Least Privileged User: PM, AIE Communication Manager
The Job Manager runs scheduled report jobs and other background functions, such as automated list imports and heartbeat monitoring. You can schedule report packages to run and be delivered automatically using the Scheduled Report Job Manager. The Job Manager then creates, exports, notifies, and delivers the reports.
Purpose
The AIE Communication Manager is a message broker between the log Mediators and the AIE service. This service receives log messages and writes them into the AIE archive format for use by the AIE service.
Shared Resource
The AIE and AIE Communication Manager services share directories for configuration, state, and data files. These directories can be configured in the AI Engine Configuration Manager tool. This guide refers to the default settings.

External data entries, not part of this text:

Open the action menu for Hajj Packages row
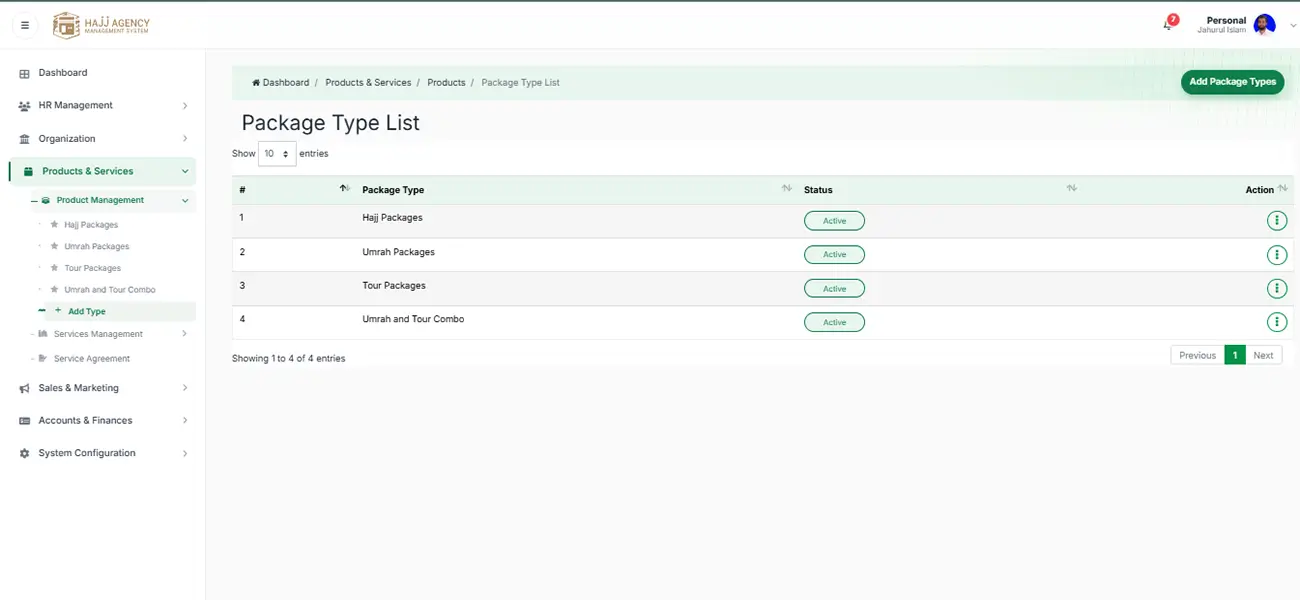The height and width of the screenshot is (600, 1300). click(x=1276, y=220)
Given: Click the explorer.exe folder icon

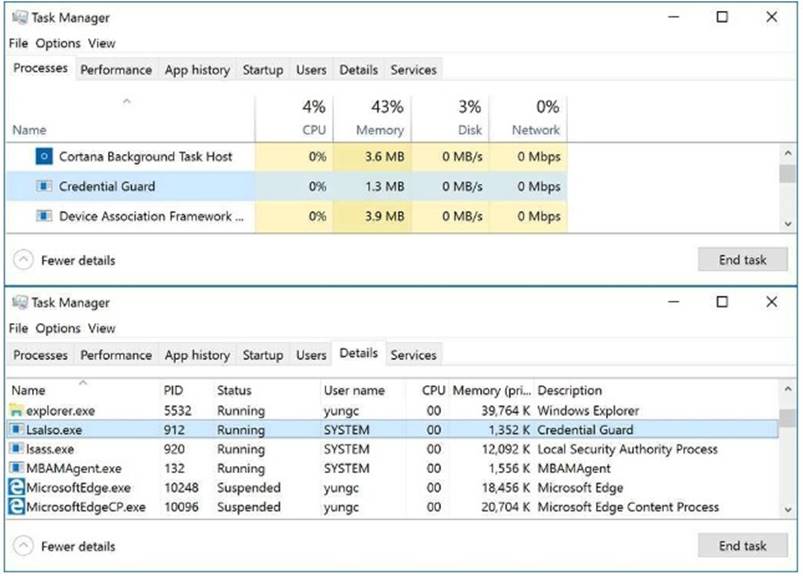Looking at the screenshot, I should click(16, 410).
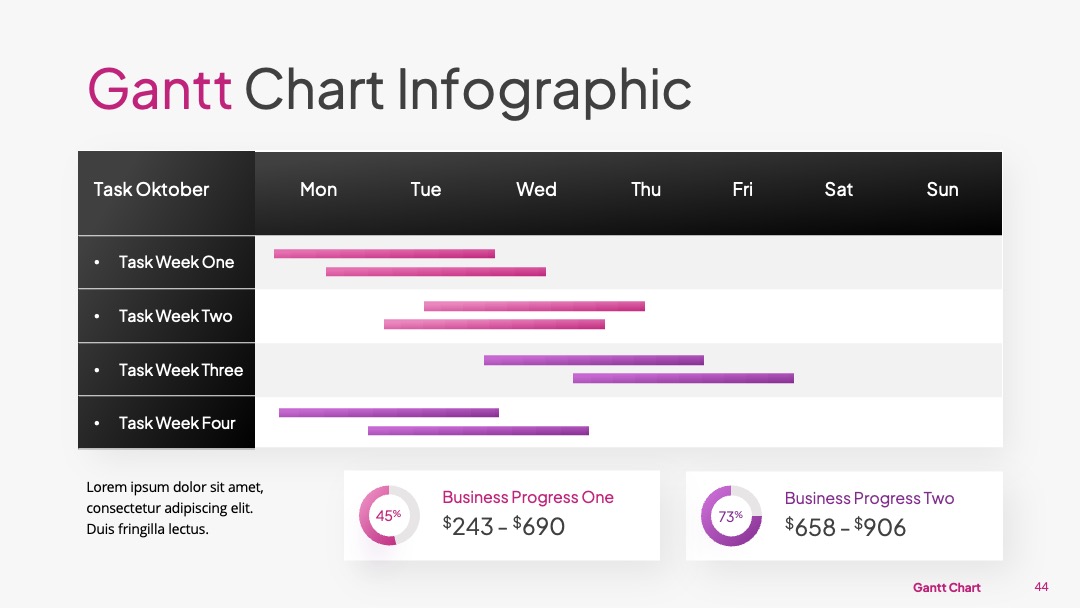Image resolution: width=1080 pixels, height=608 pixels.
Task: Click the Fri column header
Action: [x=742, y=189]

| Read | Write | Read & Execute | Modify | Full Control | Children Inherent | |
|---|---|---|---|---|---|---|
| <LogRhythm Installation Directory Path>\LogRhythm\LogRhythm AI Engine | X |
The AIE Communication Manager writes data files read by the AIE. By default, this directory is part of the path above. However, you can configure the AIE system to use a separate directory. If you change the directory, both the AIE and the AIE Communication Manager services will need access to this directory.
Registry Access
| Read Control | Write Owner | Write DAC | Delete | Create Link | Enumerate Subkeys | Set Value | Query Value | Full Control | Children Inherent | |
|---|---|---|---|---|---|---|---|---|---|---|
| KEY_LOCAL_MACHINE\ SOFTWARE\LogRhythm\ lraiecommgr | X | X | X | X | ||||||
| HKEY_LOCAL_MACHINE\ SOFTWARE\LogRhythm\ lraieengine | X | X | X | X |
Database Access
The AIE Communication Service uses the LogRhythmAIE database user and the LogRhythmGlobalAIE security role to access the LogRhythm CM database. All permissions are set as required by the default security role.
Ports
The AIE Communication Manager service must communicate with any Data Processor Mediator services that provide source data. These ports can be configured through the Console’s Deployment Manager. Click the AI Engine tab in the top ribbon, and then click the Servers tab in the bottom ribbon. Select and right-click on the AIE server, and then click Properties. When the AI Engine Server Properties dialog box appears, click Advanced.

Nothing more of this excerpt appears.